Monday, 11 May 2015

"Too much mamography" or the mirage of screenings

By Cristina Roure @crouren

The BMJ recently published the results of a randomized Canadian study which shows that annual mammography in asymptomatic women under 60 does not bring any advantage in reducing mortality from breast cancer compared with physical examination without mammography and, instead, it leads to more than 20% over diagnosis. The article is accompanied by an editorial entitled "Too much mamography" which suggests the need to rethink the breast screening policies as it has done with PSA screening in the case of prostate cancer.

It can be somewhat counterintuitive to think that a test that can detect cancer early and therefore provide the opportunity to treat it early, does not reduce mortality, but often not only the citizens but also the professionals have difficulty interpreting the benefits and risks of screenings and to communicate them clearly to patients when making the decision to participate or not in the program. Gerd Gigerenzer, Director of the Max Planck Institute for Human Development in Berlin explains it very well in his book Calculated Risks. How to know when numbers deceive you1.



We can do the test

The probability that a 40 year old woman has breast cancer is about 1% (prevalence). If she has it, the likelihood of testing positive in the screening is 90% (sensitivity). If she doesn’t have it, the probability that the test comes out positive is 9% (false positive rate).

Question: Given a positive screening test result, what is the probability of actually having breast cancer?

Most of the professionals who were asked this question answered values ​​close to 90% when in fact it’s only about 10%. Weird, right? Well, let's see if I can explain. Imagine 100 women undergoing screening. Of these 100, one (1%) has breast cancer (probabilistic question) and almost certainly will come out positive in the screening. Of the remaining other 99 women, despite not having breast cancer, 9 will test positive in the screening (remember the false positive rate).


The probability of actually having cancer if the result comes out positive is the number of true positives (1) divided by the total number of positive results (true or false: 1 + 9). Therefore, from 100 women that undergo screening, 10 will have a positive result, but only one of them has cancer (10%).

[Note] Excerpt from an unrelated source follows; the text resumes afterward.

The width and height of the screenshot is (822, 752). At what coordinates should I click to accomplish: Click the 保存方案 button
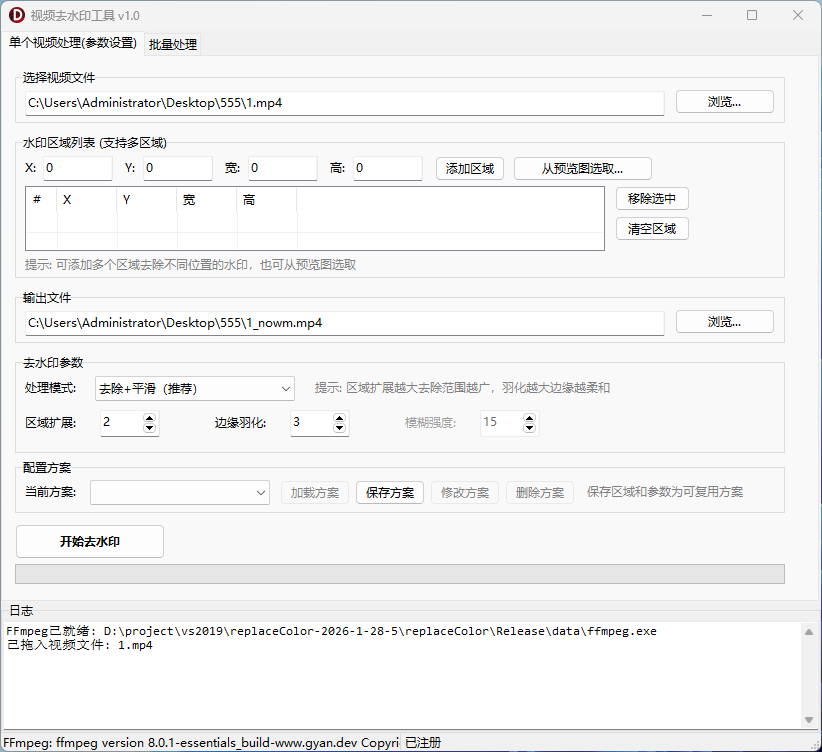pos(389,492)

Although in 2006 and then in 2011, the Cochrane revisions were published and they concluded that it was not clear whether the benefit/risk balance was favourable, mammography screening programs for breast cancer are perceived as very positive2,3. Gigerenzer explains that in a 2008 survey of 20 gynaecologists, 17 of them strongly recommended mammography. None of them assessed the risk of over
diagnosis and overtreatment.

This difficulty in understanding statistics is common not only among health professionals but also among other professionals and citizens. The origin is multifactored and has nothing to do with people’s intelligence but a lot to do with poor mathematical background. For health professionals, we can add the use that medical journals and pharmaceutical advertising make of opaque and unintuitive statistical measures, leading them to overestimate the benefits of interventions by expressing them in relative risk reductions and to minimize the risks by expressing them in natural frequencies.

Bibliography
  1. Gerd Gigerenzer. Calculated Risks. How to know when numbers deceive you. Simon & Schuster New York. 2002. ISBN 0-7432-5423-6.
  2. Gøtzsche PC, Nielsen M. Cribatge for breast cancer with mammography. Cochrane Database of Systematic Reviews 2011, Issue 1: CD001877.
  3. Gøtzsche PC, Nielsen M. Cribatge for breast cancer with mammography. Cochrane Database of Systematic Reviews 2006 Oct 18;(4):CD001877.